Parents and Peer Influence

Environmental factors are major contributors to alcohol use in teens and young adults. Alcohol is commonly used, accepted, and promoted in U.S. culture. It’s the most commonly used recreational substance after caffeine, with more than 85% of adults over 18 trying alcohol at least once. Environmental factors may influence different ages to different degrees. Peer pressure is often seen as a significant influence on teens when it comes to drinking and other risky behavior. Peers can create an environment where underage drinking is perceived as a normal right of passage. In general, drinking is a social activity, and that cultural understanding of alcohol can start at a young age.

More than friends and classmates, boyfriends and girlfriends can have a strong influence on teen drinking. Teens that date older teens and young adults that drink are more likely to drink themselves, especially girls that date adult boyfriends, according to NIAA. 

Though teen peers are a strong environmental factor, parents have a significant role. Parents can mitigate a teen’s exposure to alcohol and the household view of alcohol. Teens with parents that drink and view alcohol positively are more likely to drink. Teens with limited parental supervision may also be more likely to use alcohol and other drugs. 


Genetics plays a major part in the development of a variety of biological and mental health issues. Even behavioral problems like substance use disorders can be rooted in genetics. Scientists can determine if something is influenced by genetics through the studies of families and especially twins. Traits and behaviors that are common between parents and offspring may be linked through genes. 

However, some traits may be learned through environmental factors like teens that drink because they see their parents drink. However, studying children that are separated from their birth parents at a young age can help distinguish between genes and learning.
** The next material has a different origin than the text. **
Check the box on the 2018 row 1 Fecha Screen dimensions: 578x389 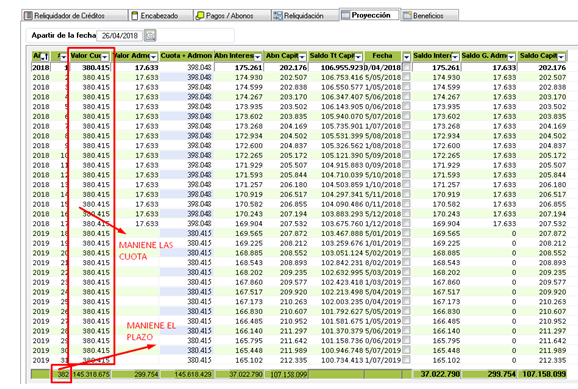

However, studying twins can accomplish that even more. Fraternal twins share the same sets of genes. Twins that are separated early in life will have the same genes but different environments. 

With these methods and others, researchers have found that genetics can influence teen drinking and the development of alcohol use disorders. Genetics can influence things like your tolerance to alcohol and how your body responds to alcohol. According to NIAA, the children of alcoholics are four to ten times more likely to have an alcohol use problem themselves. Children of alcoholics are more likely to start drinking when they’re young, and their progression to drinking problems is faster. 

Genetics also plays a role in the development of mental health issues and conduct disorders that can contribute to alcoholism. Mental health problems like anxiety and depression occur alongside substance use disorders around 50% of the time. In many cases, these disorders and alcoholism share some of the same genetic and environmental risk factors. 

Risk Factors for Substance Use Disorders

While there are many factors that can contribute to teen drinking, the National Institute on Drug Abuse (NIDA) has also identified risk factors that can lead to substance use disorders. Substance use disorder involves chemical dependence and addiction to alcohol and drugs. If left untreated, addiction can take over your life, damaging your health, relationships, finances, and legal standing. 

Teens can encounter risk factors in family life, school, friend groups, and internal struggles. For instance, children with a propensity toward aggressive behavior at a young age may be more likely to develop a substance use problem like alcoholism later in life. Risk factors can include a lack of parental supervision, substance abuse among peers, high drug availability at school, and poverty. However, NIDA also notes that there are also protective factors that may help prevent adolescents from developing substance use problems. Protective factors include the development of self-control, parental monitoring, emphasis on academics among peers, anti-drug policies at school, and a strong sense of community.